In my experience, they will say things like:
- “You can drop 90% of these lab details.”
- “Start with the big picture in the assessment — I do not care about creatinine drift until I know how sick they are.”
Then you integrate that into your template and get faster and cleaner at the same time.
Common Pitfalls That Keep Students Behind on Notes
A few patterns I see repeatedly.
1. Writing notes “for the grade,” not for the team
You try to squeeze everything you know about the disease into the note. Pathophys paragraphs. Long differential lists that no one is actually considering.
Solution: Keep your learning in a separate document or notebook. Keep your notes about today’s patient and their actual problems.
2. Starting notes too late in the day
If your first keystroke for a note is after 3 PM, of course you are staying late.
Fix: Pre-skeleton early. Even 30 seconds per note before seeing the patient cuts your afternoon load in half.
3. Letting perfectionism stall completion
You keep revising phrases, reorganizing sections, rereading for style.
Remind yourself:
- This is a medical document, not an essay.
- Clarity > cleverness.
- Done, factual, and readable beats perfect and late.
Give yourself a hard limit: no more than one reread per note unless your attending found an error.

4. Not tracking how long notes actually take
Most students operate completely blind here. They just “feel” slow.
Once you track a week of durations, you see patterns:
- Mornings faster than evenings.
- H&Ps swallowing massive time.
- Certain patients consistently taking longer because you keep rewriting from scratch instead of building a reusable plan.
Then you can fix the specific bottleneck.
Quick, No-BS Example: 3-Day Catch-Up Scenario
You: On IM, 10 patients. You realize on Wednesday you are behind:
- 2 old H&Ps incomplete
- 6 progress notes from earlier in the week
- 3 partially done discharge summaries
Day 1 (Wednesday)
- Midday:
- Protect 25 minutes after rounds: finish today’s 10 progress notes using skeletons.
- End of day:
- 45 minutes: complete all of today’s notes. No backlog yet.

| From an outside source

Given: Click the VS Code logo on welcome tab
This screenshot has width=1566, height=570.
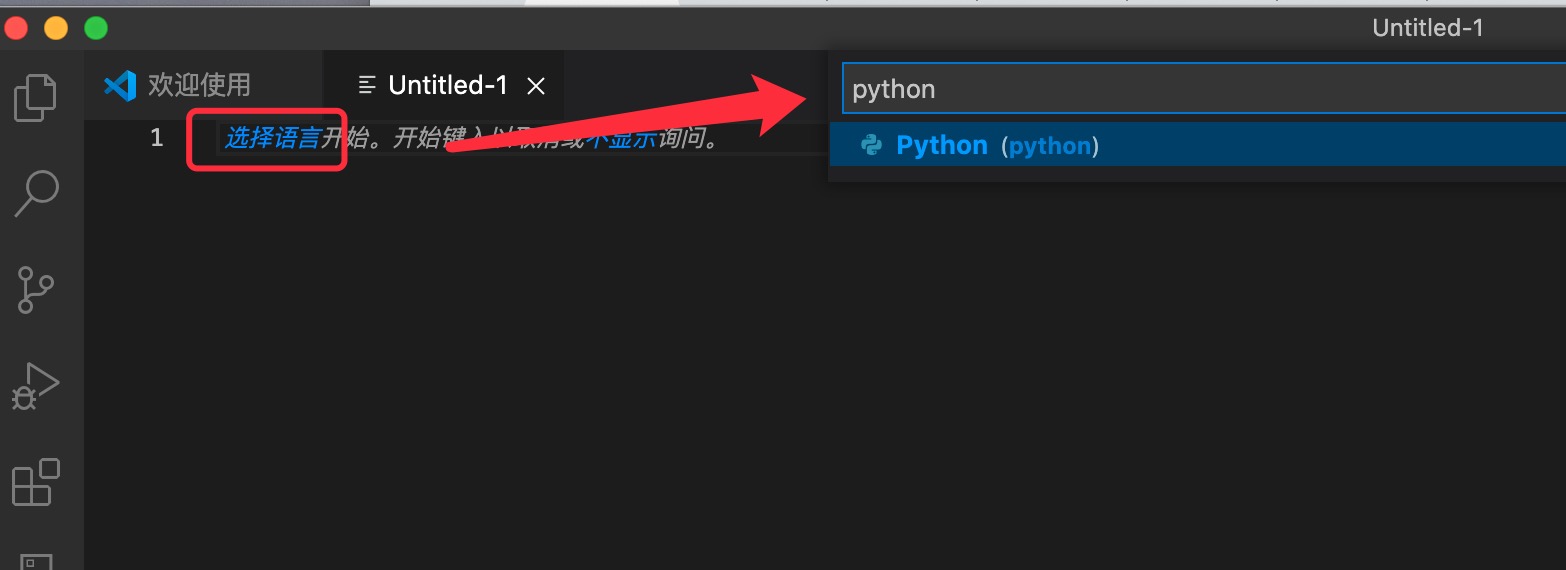Looking at the screenshot, I should tap(120, 86).
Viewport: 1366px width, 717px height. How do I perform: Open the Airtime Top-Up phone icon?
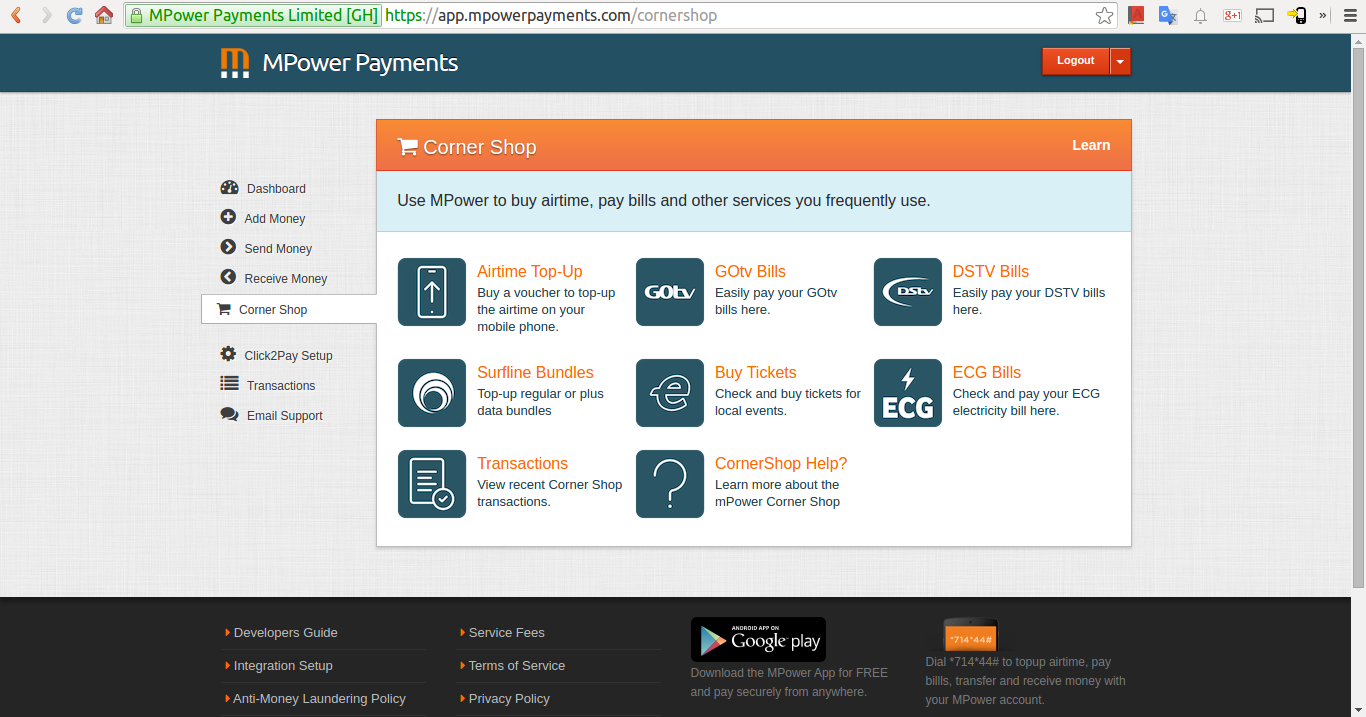431,292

- Evening backlog block (60 min):
- Triage.
- Knock out the 2 discharge summaries and 1 H&P (Tier 1).
Remaining backlog: 1 H&P, 6 old progress notes.
Day 2 (Thursday)
- Midday + end of day: same-day notes only.
- Evening (60–75 min):
- Finish remaining H&P.
- Do 3 of the old progress notes (Tier 2, oldest first).
Remaining backlog: 3 old progress notes (Tiers 2–3).
Day 3 (Friday)
- Same-day notes as always.
- Shorter evening session (45–60 min):
- Finish last 3 progress notes with shorter, factual documentation.
Backlog = 0.
You never stayed up past 10 PM. You did not skip all your life outside the hospital. You built skills that will save you hours every single week of your career.
FAQs
1. What if my resident keeps adding new tasks and I never get protected time for notes?
Two moves:
Preemptive communication early in the day:
“I am working on being more efficient with notes. After rounds, I am going to take 20 minutes to finish progress notes while details are fresh. After that, I can help with discharges / admits / follow-ups.”Bundle your asks:
Do not ask for mini-breaks all day. Finish a chunk of tasks, then say:
“Labs checked, consult called, imaging followed up; I am going to sit and knock out notes for our patients now so they are in before sign-out.”

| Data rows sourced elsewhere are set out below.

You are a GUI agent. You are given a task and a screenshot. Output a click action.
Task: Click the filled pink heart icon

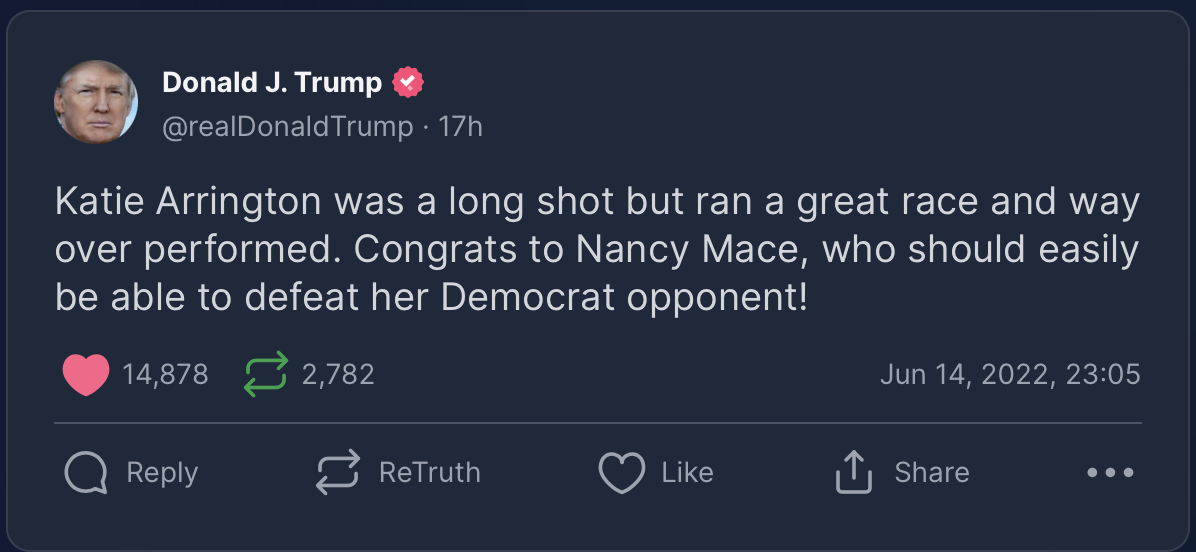click(x=85, y=375)
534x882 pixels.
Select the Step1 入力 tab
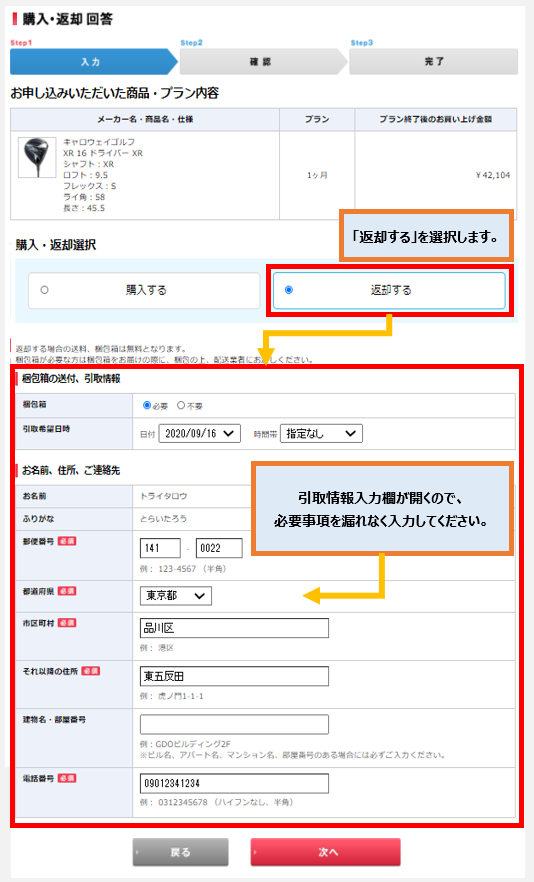pyautogui.click(x=93, y=62)
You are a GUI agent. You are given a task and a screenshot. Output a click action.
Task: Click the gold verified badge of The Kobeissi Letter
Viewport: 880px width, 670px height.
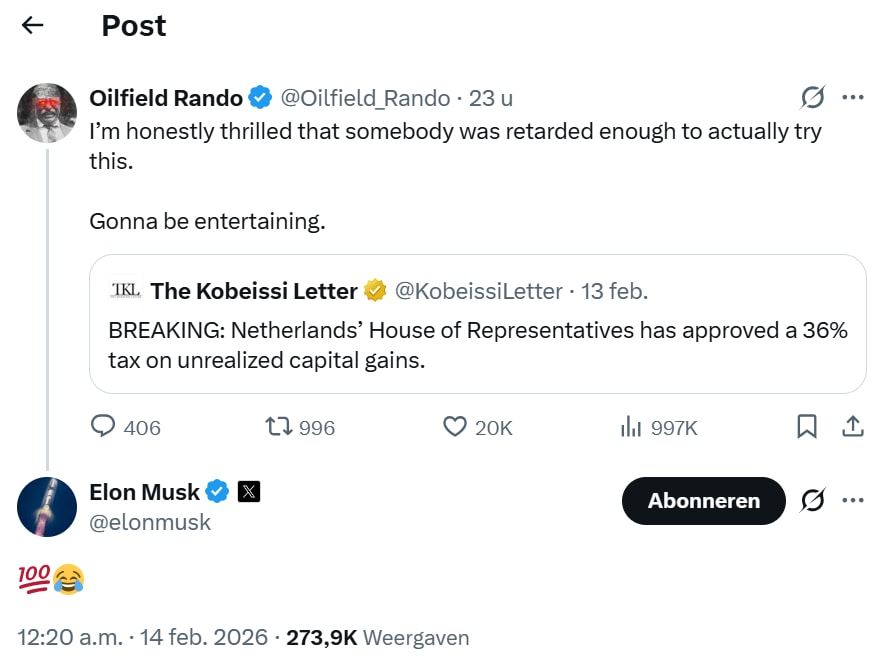pos(374,291)
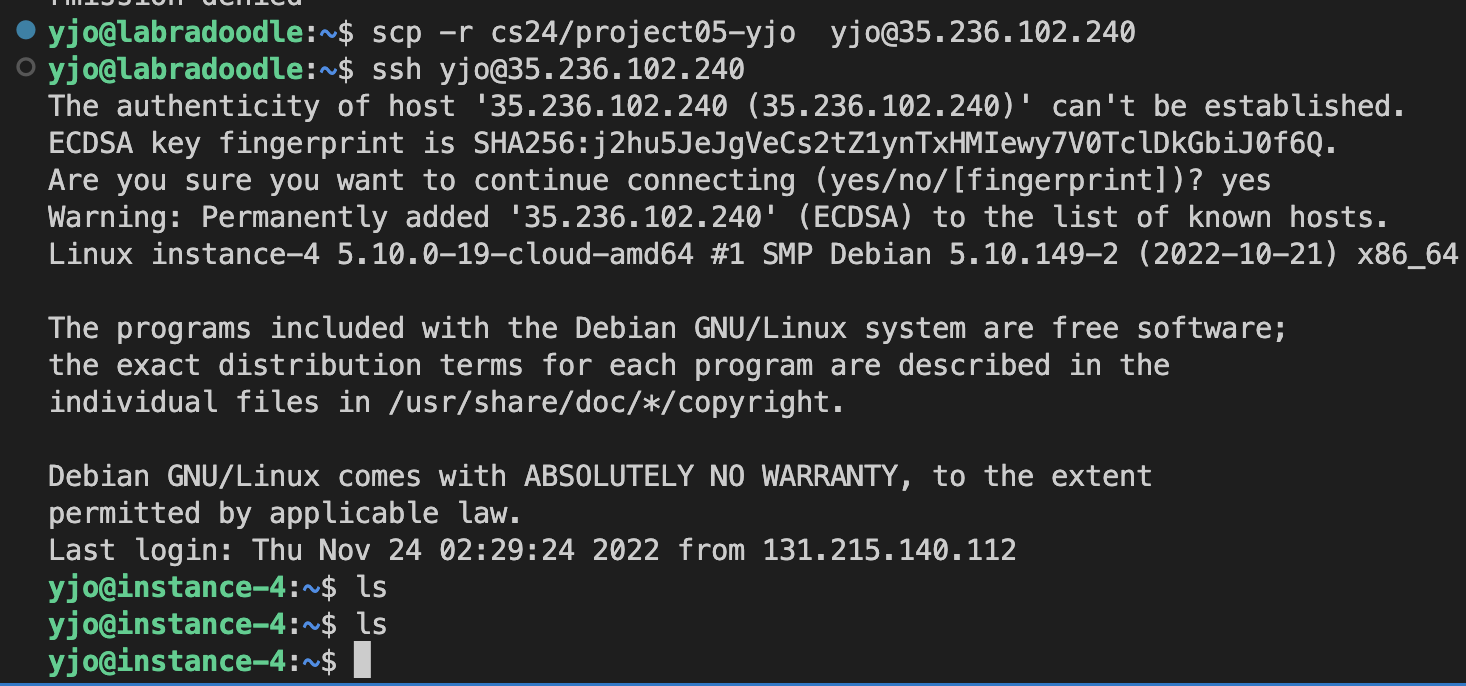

If someone still steamrolls you every time, you will occasionally have to finish at home. But you should treat that as the exception, not your default plan.
2. Is it ever acceptable to shorten or skip old notes once several days have passed?

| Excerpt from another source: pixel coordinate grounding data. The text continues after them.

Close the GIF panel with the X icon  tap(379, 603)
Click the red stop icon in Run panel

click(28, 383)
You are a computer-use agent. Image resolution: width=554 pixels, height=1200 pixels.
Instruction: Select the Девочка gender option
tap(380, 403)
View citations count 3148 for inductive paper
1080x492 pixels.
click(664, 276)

You do not skip. You compress.
For notes >5–7 days old with multiple subsequent notes present:
- Write a brief, factual summary of that day, informed by vitals, orders, and nursing notes.
- Example:
“Hospital day 5. Patient remained hemodynamically stable, tolerating oral intake, and continued on existing management plan for CHF exacerbation. Diuresis ongoing with net negative ~1.5L over 24h. No new events documented.”
That meets legal and clinical documentation needs without pretending you remember the full subjective and exam from a week ago. It also lets you catch up without sacrificing sleep to reconstruct ancient history.